-- Records to process follows --
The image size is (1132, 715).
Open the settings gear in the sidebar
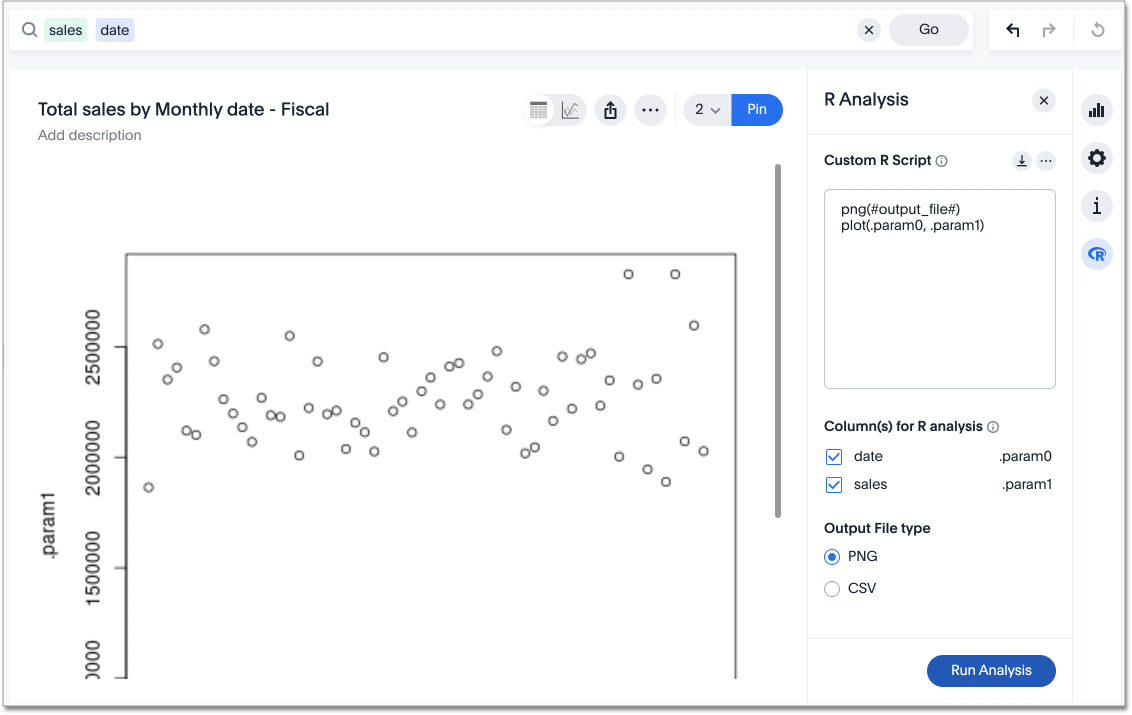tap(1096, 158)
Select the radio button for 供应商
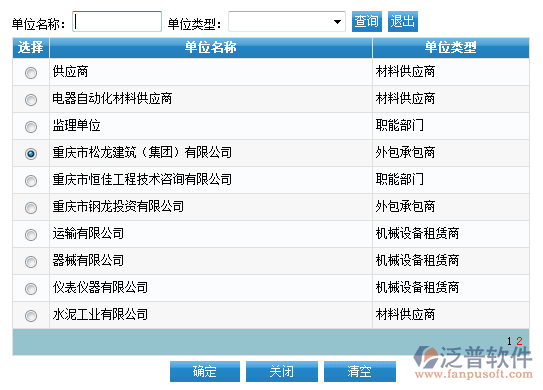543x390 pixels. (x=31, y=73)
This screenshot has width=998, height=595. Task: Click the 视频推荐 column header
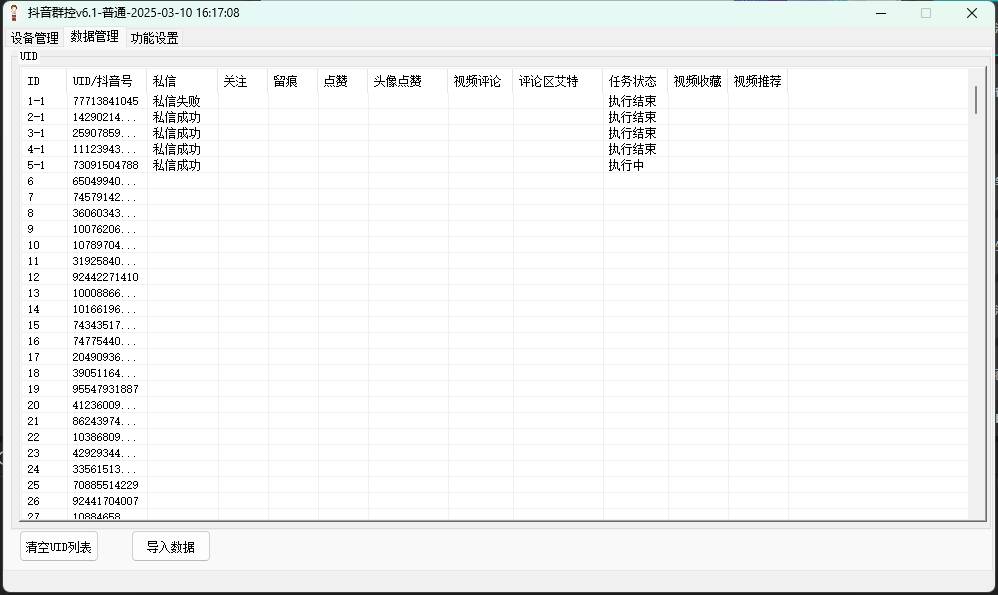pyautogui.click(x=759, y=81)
-- Records to process concluded --
Assigned task
Copy the lines above exactly and exclude every image.

Completed exercise
The image size is (1132, 715).
Open the settings gear in the sidebar
tap(1096, 158)
Select the radio button for 供应商
543x390 pixels. (x=31, y=73)
This screenshot has width=998, height=595. Task: Click the 视频推荐 column header
pyautogui.click(x=759, y=81)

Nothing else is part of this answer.